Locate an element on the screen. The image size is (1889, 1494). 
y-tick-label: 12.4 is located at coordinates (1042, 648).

§ §

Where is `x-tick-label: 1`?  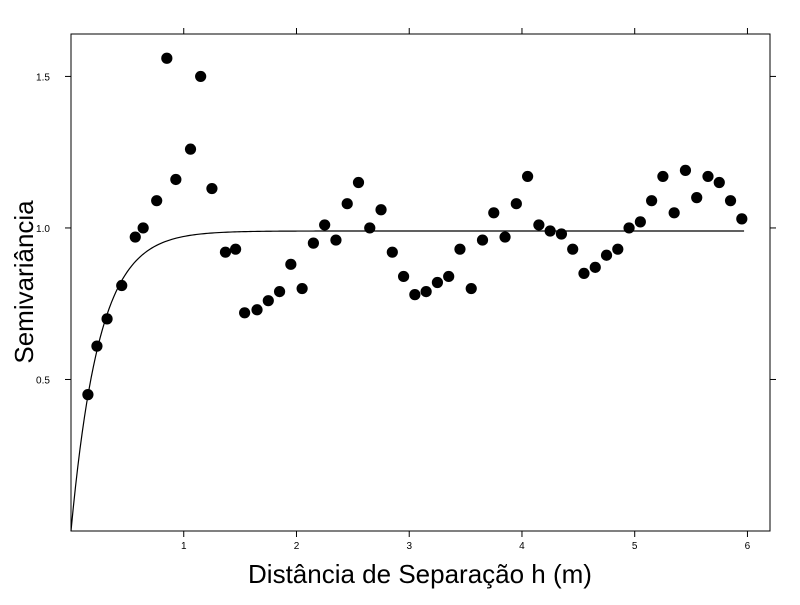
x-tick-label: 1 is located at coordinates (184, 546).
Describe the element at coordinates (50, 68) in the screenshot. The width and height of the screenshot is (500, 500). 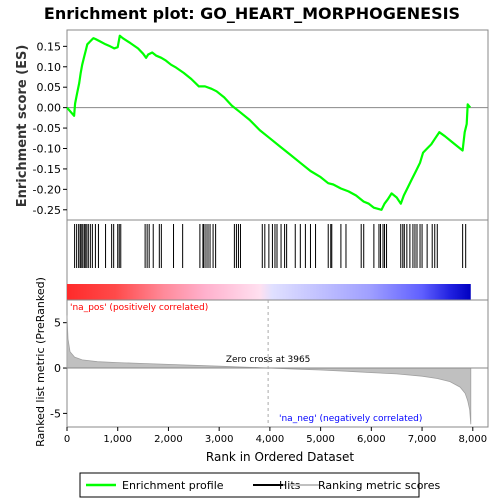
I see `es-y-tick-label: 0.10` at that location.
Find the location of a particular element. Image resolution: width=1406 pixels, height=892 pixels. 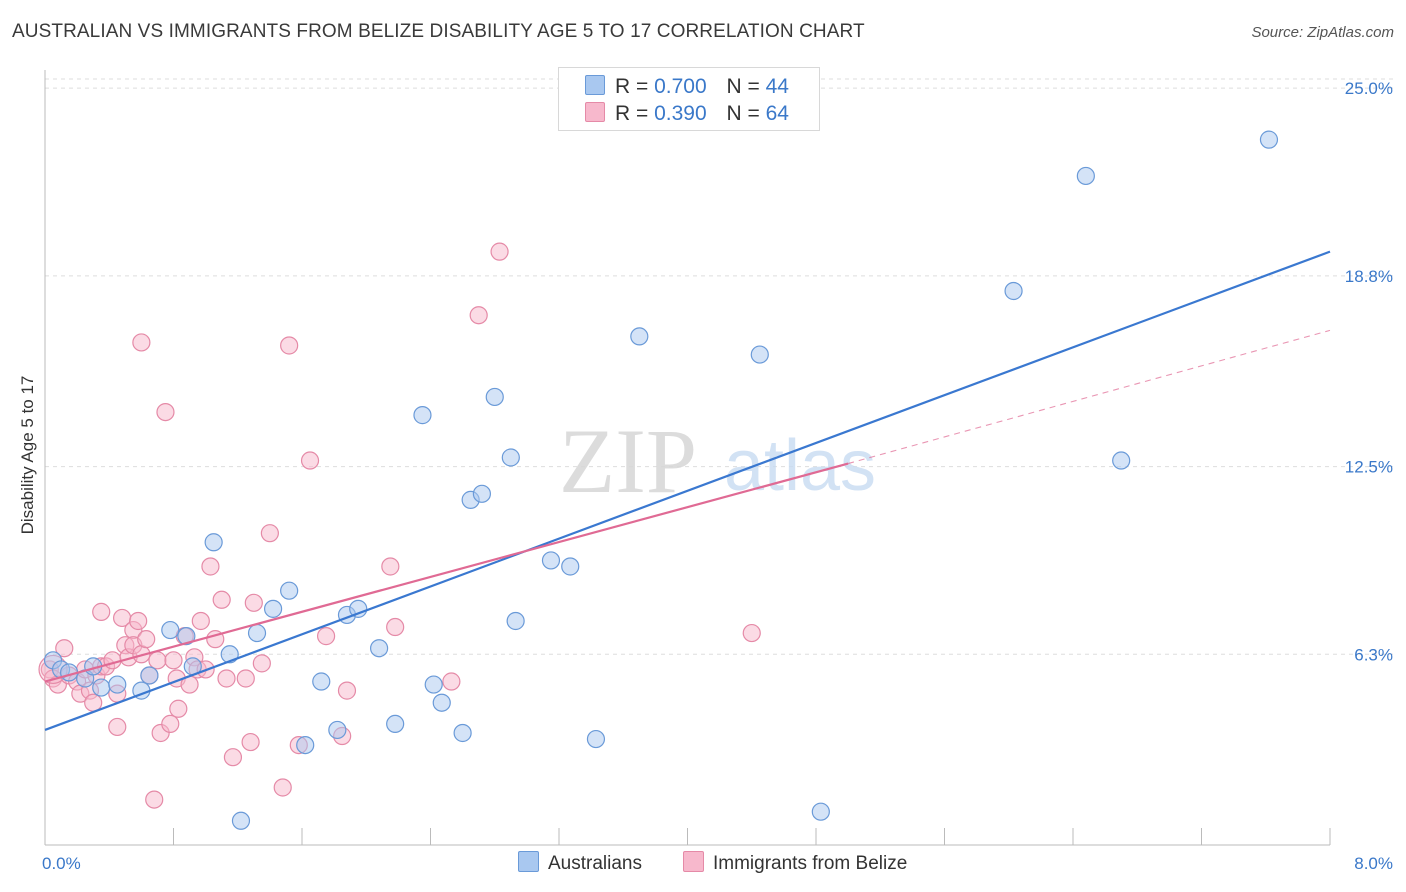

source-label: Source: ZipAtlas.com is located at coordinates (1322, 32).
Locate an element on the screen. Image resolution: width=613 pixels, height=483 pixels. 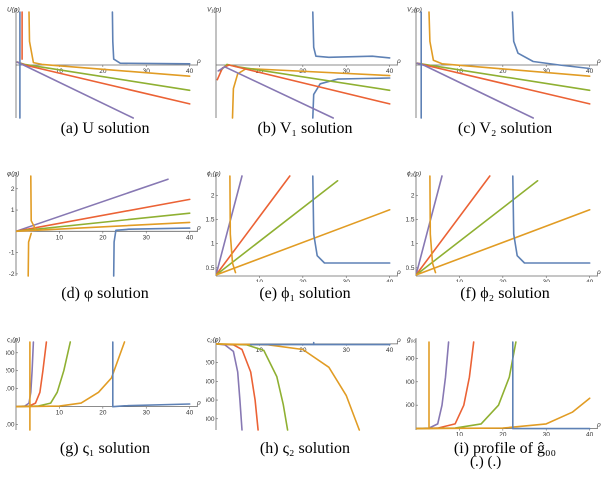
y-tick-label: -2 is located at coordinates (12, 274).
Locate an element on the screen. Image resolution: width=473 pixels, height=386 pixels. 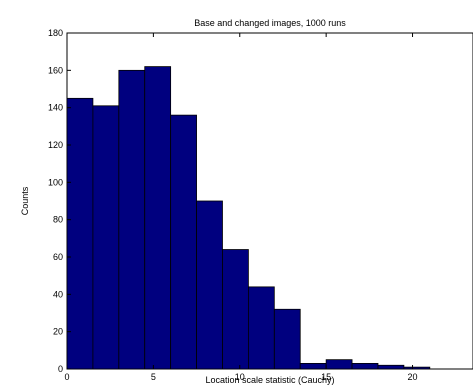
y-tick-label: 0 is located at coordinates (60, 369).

§ §

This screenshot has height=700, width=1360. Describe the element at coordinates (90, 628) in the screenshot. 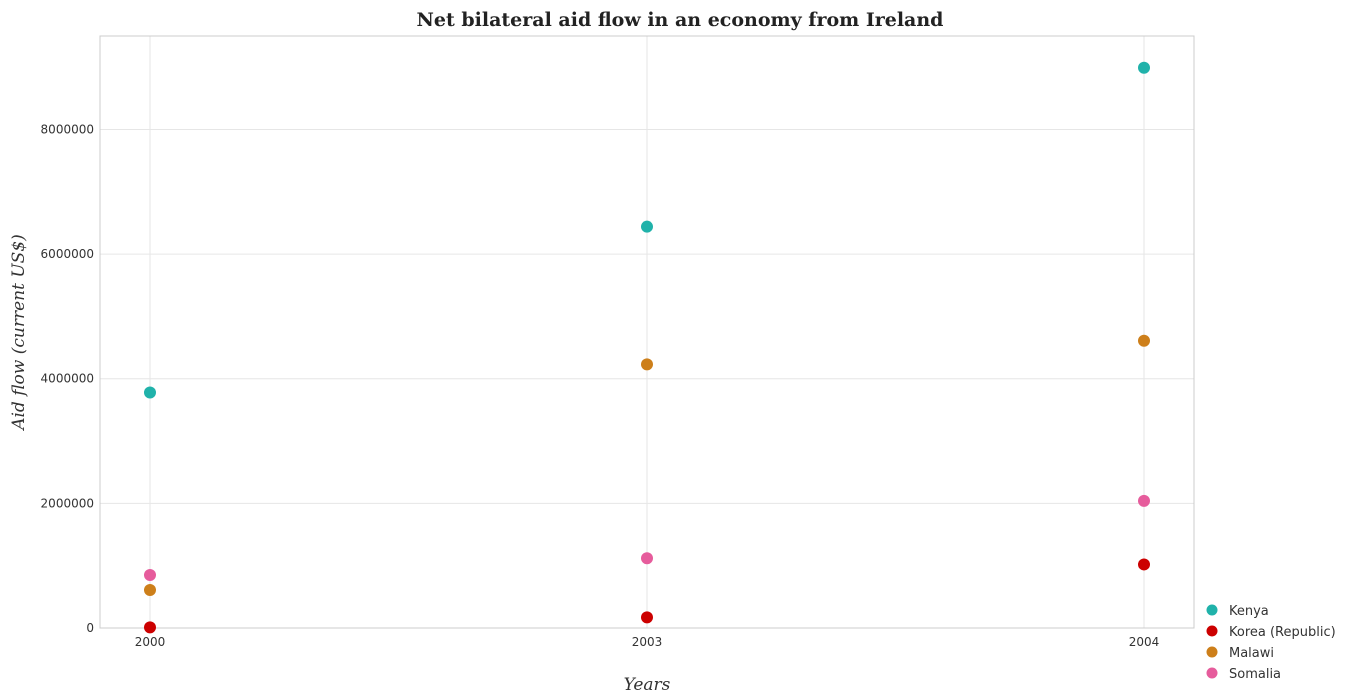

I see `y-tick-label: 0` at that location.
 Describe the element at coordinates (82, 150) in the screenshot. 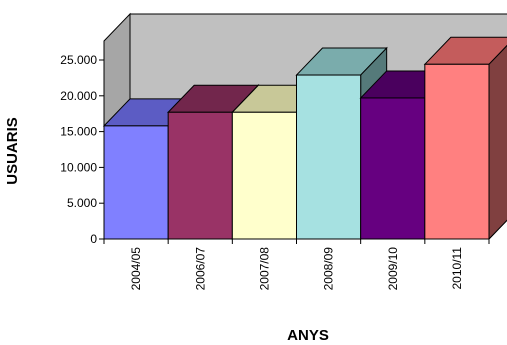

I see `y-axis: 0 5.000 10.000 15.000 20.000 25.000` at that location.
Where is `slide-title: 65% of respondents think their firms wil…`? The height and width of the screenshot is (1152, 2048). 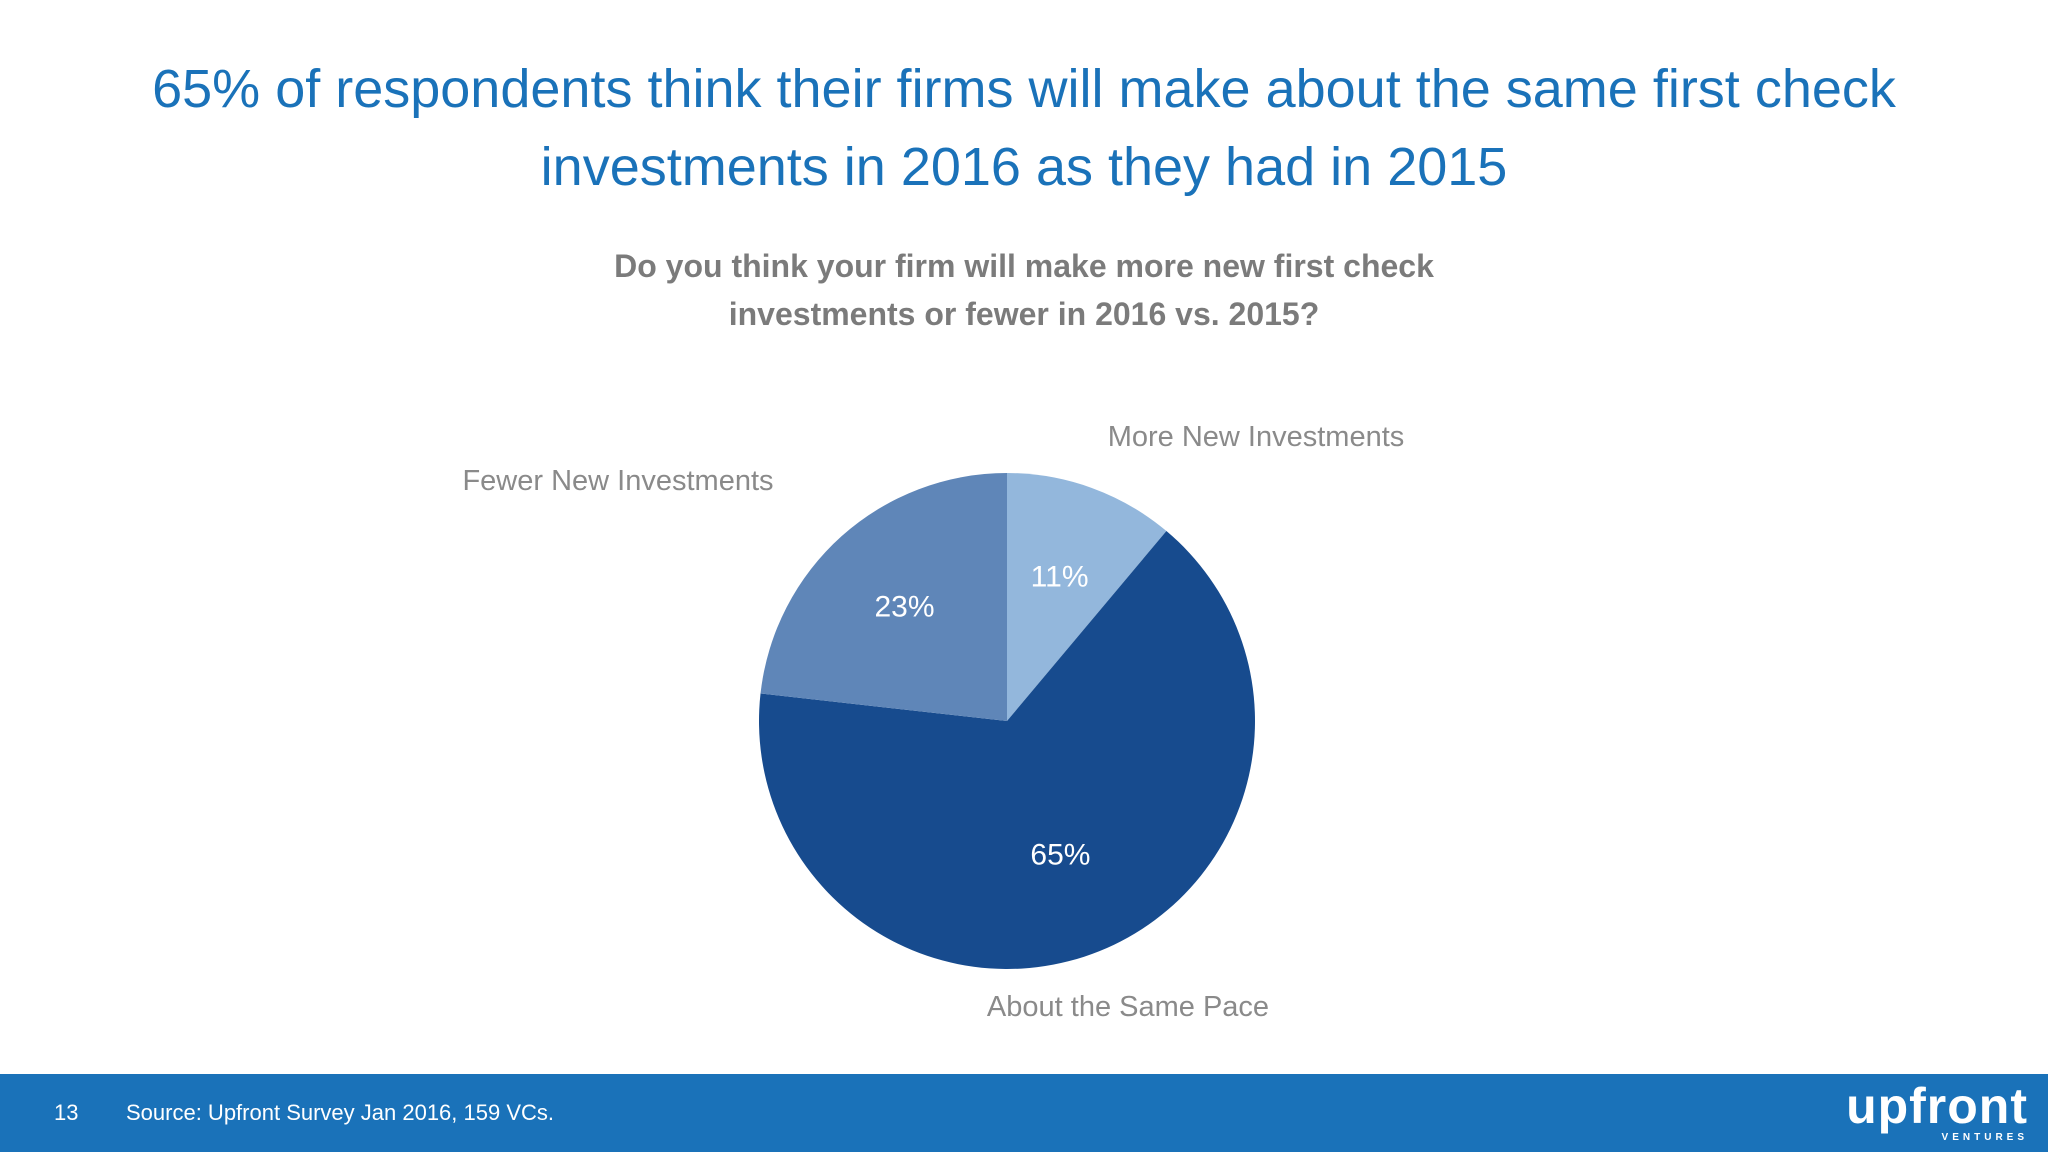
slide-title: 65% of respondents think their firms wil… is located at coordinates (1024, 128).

§ §

### [DIRECTIONS FOR THIS TASK]
Rewrite the lines starting at the one that contains "is (1152, 2048)." and ending at the one that contains "slide-title: 65% of respondents think their firms wil… is", with "screenshot" replaced by "image" and nothing else changed. Leave the pictures out of your answer.

### [ANSWER TO THIS TASK]
Where is `slide-title: 65% of respondents think their firms wil…`? The height and width of the image is (1152, 2048). 
slide-title: 65% of respondents think their firms wil… is located at coordinates (1024, 128).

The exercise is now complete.